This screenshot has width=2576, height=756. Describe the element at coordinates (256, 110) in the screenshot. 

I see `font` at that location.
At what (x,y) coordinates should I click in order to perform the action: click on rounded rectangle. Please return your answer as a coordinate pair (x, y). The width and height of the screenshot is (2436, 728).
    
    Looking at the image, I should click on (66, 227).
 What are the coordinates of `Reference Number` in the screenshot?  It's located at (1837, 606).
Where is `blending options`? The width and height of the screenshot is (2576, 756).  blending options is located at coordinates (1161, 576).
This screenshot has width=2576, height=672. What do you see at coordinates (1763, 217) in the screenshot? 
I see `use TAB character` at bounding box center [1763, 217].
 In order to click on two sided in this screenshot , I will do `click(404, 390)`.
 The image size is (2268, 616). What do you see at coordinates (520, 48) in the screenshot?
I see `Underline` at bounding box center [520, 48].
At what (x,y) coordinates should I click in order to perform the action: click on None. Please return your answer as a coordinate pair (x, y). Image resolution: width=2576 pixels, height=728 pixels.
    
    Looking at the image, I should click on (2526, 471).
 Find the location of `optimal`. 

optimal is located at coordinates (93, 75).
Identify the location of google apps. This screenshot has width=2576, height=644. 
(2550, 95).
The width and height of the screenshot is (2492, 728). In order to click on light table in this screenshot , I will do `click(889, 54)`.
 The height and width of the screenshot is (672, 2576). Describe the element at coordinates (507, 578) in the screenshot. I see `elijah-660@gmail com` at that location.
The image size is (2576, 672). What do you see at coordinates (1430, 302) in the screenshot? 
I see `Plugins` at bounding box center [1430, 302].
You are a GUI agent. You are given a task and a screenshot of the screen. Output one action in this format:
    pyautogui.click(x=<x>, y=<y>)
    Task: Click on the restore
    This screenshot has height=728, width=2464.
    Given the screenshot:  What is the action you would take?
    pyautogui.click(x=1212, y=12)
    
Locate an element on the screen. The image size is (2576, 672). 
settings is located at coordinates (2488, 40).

☆ ☆ ☆ ☆ ☆

In every one of the items above, replace "width and height" with "dimensions" and reproduce the lines with all other text unchanged.

This screenshot has width=2576, height=756. Describe the element at coordinates (256, 110) in the screenshot. 

I see `font` at that location.
At what (x,y) coordinates should I click in order to perform the action: click on rounded rectangle. Please return your answer as a coordinate pair (x, y). The dimensions of the screenshot is (2436, 728).
    
    Looking at the image, I should click on (66, 227).
 What are the coordinates of `Reference Number` in the screenshot?  It's located at (1837, 606).
Where is `blending options`? The dimensions of the screenshot is (2576, 756).  blending options is located at coordinates (1161, 576).
This screenshot has width=2576, height=672. What do you see at coordinates (1763, 217) in the screenshot? 
I see `use TAB character` at bounding box center [1763, 217].
 In order to click on two sided in this screenshot , I will do `click(404, 390)`.
 The image size is (2268, 616). What do you see at coordinates (520, 48) in the screenshot?
I see `Underline` at bounding box center [520, 48].
At what (x,y) coordinates should I click in order to perform the action: click on None. Please return your answer as a coordinate pair (x, y). Image resolution: width=2576 pixels, height=728 pixels.
    
    Looking at the image, I should click on (2526, 471).
 Find the location of `optimal`. 

optimal is located at coordinates (93, 75).
Identify the location of google apps. This screenshot has width=2576, height=644. 
(2550, 95).
The dimensions of the screenshot is (2492, 728). In order to click on light table in this screenshot , I will do `click(889, 54)`.
 The height and width of the screenshot is (672, 2576). Describe the element at coordinates (507, 578) in the screenshot. I see `elijah-660@gmail com` at that location.
The image size is (2576, 672). What do you see at coordinates (1430, 302) in the screenshot? 
I see `Plugins` at bounding box center [1430, 302].
You are a GUI agent. You are given a task and a screenshot of the screen. Output one action in this format:
    pyautogui.click(x=<x>, y=<y>)
    Task: Click on the restore
    This screenshot has height=728, width=2464.
    Given the screenshot:  What is the action you would take?
    pyautogui.click(x=1212, y=12)
    
Locate an element on the screen. The image size is (2576, 672). 
settings is located at coordinates (2488, 40).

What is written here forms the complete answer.